Missouri executes Ernest Johnson by lethal injection
Johnson was convicted of a 1994 triple murder. Supporters, including Pope Francis, said he was intellectually disabled and his execution is unconstitutional
Ernest Johnson was executed by the State of Missouri on Oct. 5 (photo by Jeremy Weis).
Missouri carried out the death sentence of Ernest Johnson Tuesday evening, ending his life with an injection of pentobarbital at the state prison in Bonne Terre.
Johnson’s case drew national attention in recent weeks, with a range of public figures — from former Gov. Bob Holden to Pope Francis — urging Missouri Gov. Mike Parson to stop the execution. They pointed to years of low IQ tests, dating back to Johnson’s childhood, as evidence of an intellectual disability that made his execution unconstitutional.
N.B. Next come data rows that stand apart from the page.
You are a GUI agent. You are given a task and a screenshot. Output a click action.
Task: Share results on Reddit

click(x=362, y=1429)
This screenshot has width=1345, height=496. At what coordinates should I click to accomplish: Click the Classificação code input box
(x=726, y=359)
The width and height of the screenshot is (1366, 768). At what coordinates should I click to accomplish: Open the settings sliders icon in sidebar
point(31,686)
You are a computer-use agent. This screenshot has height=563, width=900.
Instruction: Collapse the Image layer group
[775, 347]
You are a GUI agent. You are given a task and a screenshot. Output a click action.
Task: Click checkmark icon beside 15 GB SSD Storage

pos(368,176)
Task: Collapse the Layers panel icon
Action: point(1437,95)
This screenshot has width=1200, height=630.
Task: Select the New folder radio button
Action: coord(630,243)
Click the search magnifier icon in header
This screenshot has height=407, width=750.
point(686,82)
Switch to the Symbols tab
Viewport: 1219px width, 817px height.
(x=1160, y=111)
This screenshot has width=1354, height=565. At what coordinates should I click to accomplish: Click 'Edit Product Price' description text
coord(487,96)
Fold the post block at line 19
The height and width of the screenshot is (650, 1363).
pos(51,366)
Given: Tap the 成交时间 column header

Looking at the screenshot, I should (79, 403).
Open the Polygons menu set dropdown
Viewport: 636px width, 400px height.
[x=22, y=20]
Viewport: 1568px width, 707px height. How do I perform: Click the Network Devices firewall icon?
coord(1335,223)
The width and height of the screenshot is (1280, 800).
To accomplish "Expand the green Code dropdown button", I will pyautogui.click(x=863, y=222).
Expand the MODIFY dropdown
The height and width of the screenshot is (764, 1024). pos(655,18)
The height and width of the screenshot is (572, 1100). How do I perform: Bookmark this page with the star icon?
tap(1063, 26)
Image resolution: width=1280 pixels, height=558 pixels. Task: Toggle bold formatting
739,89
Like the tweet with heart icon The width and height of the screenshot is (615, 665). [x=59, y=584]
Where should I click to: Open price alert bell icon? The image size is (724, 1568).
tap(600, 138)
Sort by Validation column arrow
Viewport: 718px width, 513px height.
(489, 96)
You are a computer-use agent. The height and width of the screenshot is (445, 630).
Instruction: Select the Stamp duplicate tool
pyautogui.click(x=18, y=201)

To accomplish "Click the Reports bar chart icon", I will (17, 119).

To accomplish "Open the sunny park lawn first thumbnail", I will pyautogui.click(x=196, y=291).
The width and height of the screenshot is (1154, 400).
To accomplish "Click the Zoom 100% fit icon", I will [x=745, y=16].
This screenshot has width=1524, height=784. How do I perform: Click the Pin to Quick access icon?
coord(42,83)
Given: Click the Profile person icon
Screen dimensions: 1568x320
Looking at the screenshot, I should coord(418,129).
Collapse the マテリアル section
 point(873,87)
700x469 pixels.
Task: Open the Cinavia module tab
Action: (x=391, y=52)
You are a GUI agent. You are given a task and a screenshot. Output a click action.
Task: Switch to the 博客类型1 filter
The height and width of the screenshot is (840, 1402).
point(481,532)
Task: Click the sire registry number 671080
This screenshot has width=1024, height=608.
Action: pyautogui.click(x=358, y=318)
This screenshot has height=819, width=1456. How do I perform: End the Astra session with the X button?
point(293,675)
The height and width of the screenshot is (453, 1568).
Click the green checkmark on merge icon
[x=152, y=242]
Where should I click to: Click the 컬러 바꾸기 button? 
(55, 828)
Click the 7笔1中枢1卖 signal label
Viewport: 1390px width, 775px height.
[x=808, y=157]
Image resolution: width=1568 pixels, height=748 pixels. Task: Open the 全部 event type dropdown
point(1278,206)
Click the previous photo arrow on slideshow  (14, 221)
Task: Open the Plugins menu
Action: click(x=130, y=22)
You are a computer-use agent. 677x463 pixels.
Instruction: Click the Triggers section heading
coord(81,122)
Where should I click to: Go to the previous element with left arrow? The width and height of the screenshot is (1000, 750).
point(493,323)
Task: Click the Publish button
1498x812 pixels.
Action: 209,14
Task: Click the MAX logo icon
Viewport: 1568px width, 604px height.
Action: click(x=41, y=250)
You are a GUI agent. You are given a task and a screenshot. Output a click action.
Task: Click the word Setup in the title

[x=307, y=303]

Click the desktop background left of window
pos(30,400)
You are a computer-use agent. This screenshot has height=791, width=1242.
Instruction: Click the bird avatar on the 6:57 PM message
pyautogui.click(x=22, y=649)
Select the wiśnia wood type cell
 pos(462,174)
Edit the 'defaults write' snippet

But Parson, along with the Missouri Supreme Court, rejected Johnson’s claim, saying he wasn’t intellectually disabled because he planned his crime in advance and made other “strategic decisions.”
Shortly before the scheduled execution, the U.S. Supreme Court denied Johnson’s request for a stay.
Johnson, 61, was convicted of killing Mable Scruggs, Fred Jones and Mary Bratcher during a botched robbery at a Columbia Casey’s convenience store in 1994. He shot the victims and attacked them with a claw hammer.
Police found two victims in the store’s bathroom, and the third in a cooler.
Family members of the three victims attended Tuesday’s execution, which was the first by Missouri prison officials since May 2020,
In his final statement, which was released by the state department of corrections, Johnson said he was sorry and had remorse for what he did.